Bayram günü ne yazılır ki... Ya da bayram günlerinin iki geleneksel yazısı vardır: Ya, eskilerin olan ‘Nerede eski bayramlar’ başlığı altında nostaljinin yitik sularında dolaşıp günümüzde içi boşaltılmış o değerlerde kulaç atarak özlemin eski tadını bir şeker lezzetinde anımsatabilmek ya da alışılmış ama anlamını giderek yitirmiş barış, kardeşlik, dayanışma gibi sözcüklerin cömertçe kullanıldığı, inandırıcılıktan ve de içtenlikten uzak yapay bir retorik denemeye girişmek... Bayram günlerine özgü her iki yazının da kendine özgü kimi sakıncaları var. ‘Nerede o eski bayramlar’ diye başlayan yazı türü için yaşımız pek tutmuyor, tutsa da üstatların o kendilerine özgü, yaşanmışlıklarla harmanlanmış üslubunu yansıtabilmek çok zor, hatta olanaksız gibi bir şey.

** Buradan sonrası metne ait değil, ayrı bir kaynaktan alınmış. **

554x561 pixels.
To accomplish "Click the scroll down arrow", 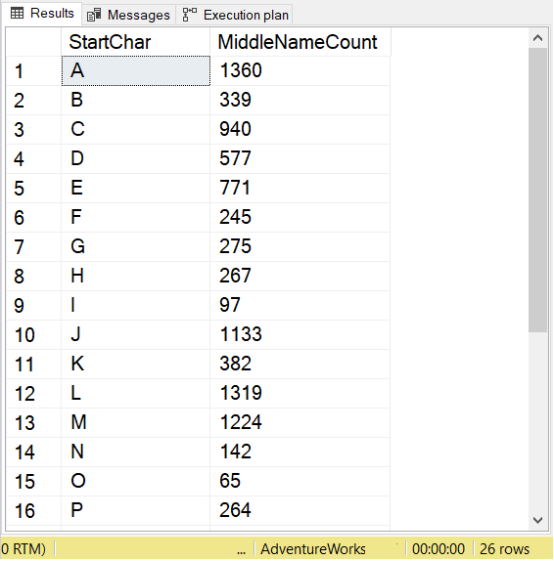I will pos(538,520).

Bizim kuşak, bayram adında ne gördü ki ne yazacak.

Evet, Kurban Bayramına çok az bir süre kaldı. Kurban Bayramı’nın ne anlama geldiğini bilen ve şuuruna varan Müslümanlar heyecan içindeler. Gücü yetebilen, maddi imkânı olan kişilerin mutlaka Kurban kesmesi buyrulmuştur. Kurban kesmek samimiyet meselesidir. Kur'an-ı Kerim'de anlatıldığı gibi kesilen kurbanın kanı da eti de, Allah'a ulaşmaz. Allah katında makbul olan, bizlerin samimiyeti ve takvasıdır. 

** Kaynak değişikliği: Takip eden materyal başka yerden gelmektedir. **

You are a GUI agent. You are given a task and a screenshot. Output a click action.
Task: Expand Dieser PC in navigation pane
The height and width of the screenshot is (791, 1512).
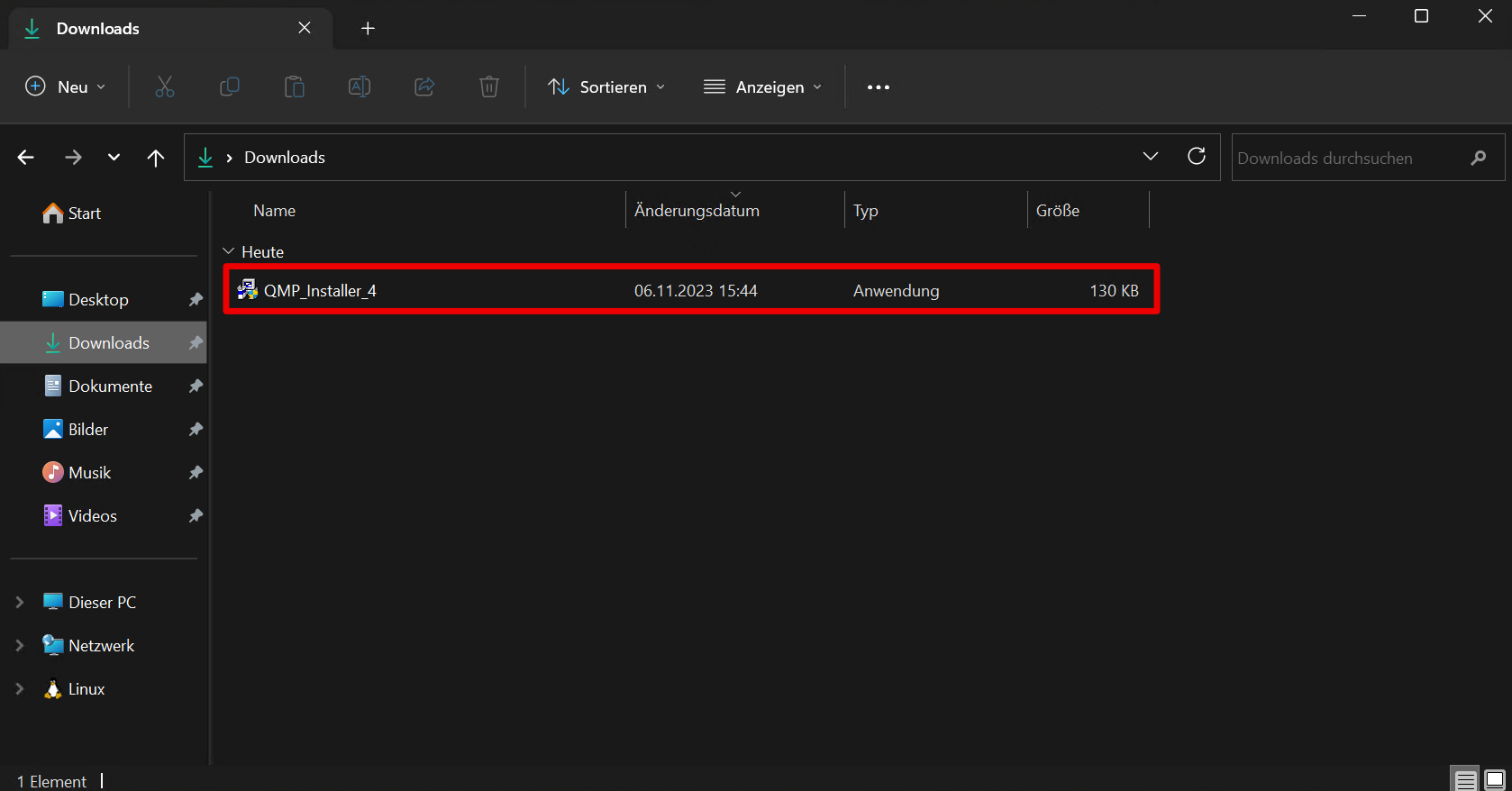click(20, 602)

İki tane dini bayramımız var. Bunları aslına uygun bir şekilde yaşamalı ve kutlamalıyız. Annelerimizi, babalarımızı aile yakınlarımızı eş ve dostları mutlaka ziyaret edip gönüllerini alıp hasret giderelim. 

Günümüzde insanlarımız bir garip oldular. Bayram günlerinde eş dost, akraba, büyük, küçük bayramlaşmanın güzelliğini, faziletini, sevabını, mutluluğunu yaşamak yerine kimsenin olmayacağı yerlere tatiller ayarlamaya çalışıyor. Bayramlaşmaları adeta angarya kabul ediyor. Böyle yapmakla bizi birbirimize kenetleyen toplumsal dinamiklerimizin en önemlilerini dinamitlediklerinin farkında değiller.

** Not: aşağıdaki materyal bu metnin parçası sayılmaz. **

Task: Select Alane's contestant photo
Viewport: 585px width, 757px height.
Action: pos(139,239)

Öte yandan bayramlar kardeşliğin pekiştiği, küslüğün bittiği günler olarak da algılanır. Örgütlenme bilincinden yoksun kimi toplumlarda, aile ölçeğinde de olsa bir araya gelmenin mutluluğu yaşanır. Gerçekten de öyle midir? Bu sorunun yanıtını bulmak için tatil yörelerindeki aşırı yoğunluğa bakmak yeterlidir sanırım.

Gelin bu yanlış gidişi bu bayram durduralım. Ne olduğu belirsiz tatillerimizi iptal edelim. Bayramlarımızı çoluk çocuk, akraba, eş dost ve komşularımızla bayramlaşarak hakiki bir bayram olarak yaşayalım. Kurbanlarımızı mahalli idarelerin gösterdiği yerlerde kendimiz, kendimiz yapamıyorsak, tekbirlerine iştirak ederek güvendiğimiz kasaplara kestirelim. Kurban etlerimizi dinimizin tarifine uygun üç parçaya bölüp dağıtalım. Evde de çoluk çocuk kurban etlerinden pişirip hep beraber yiyelim. Bayramı bayramın tadında yaşayalım. Biz bu davranışımız yüzünden bayramı hafife alırsak korkarım bir gün gelir bayramlarımız bizi terk eder. 

Kurbanlık hayvanların sesleri, bir telaş bir koşturmaca. Bayram programları, kolonya ikramları, bayram harçlıkları, uzun bayram tatilleri, ev gezmeleri, kısa hal hatır sormalar, el öpenlerin çok olsunlar ve daha bir dolu küçük ayrıntı. Hayatın üzerindeki 'pause' düğmesine dokunun… Kısa bir süre için hayatı durdurun. Mutlu bayramlar. Küskünlerin barıştığı, sevenlerin bir araya geldiği, rahmet ve şefkat dolu günlerin en değerlilerinden olan Kurban Bayramınız kutlu olsun.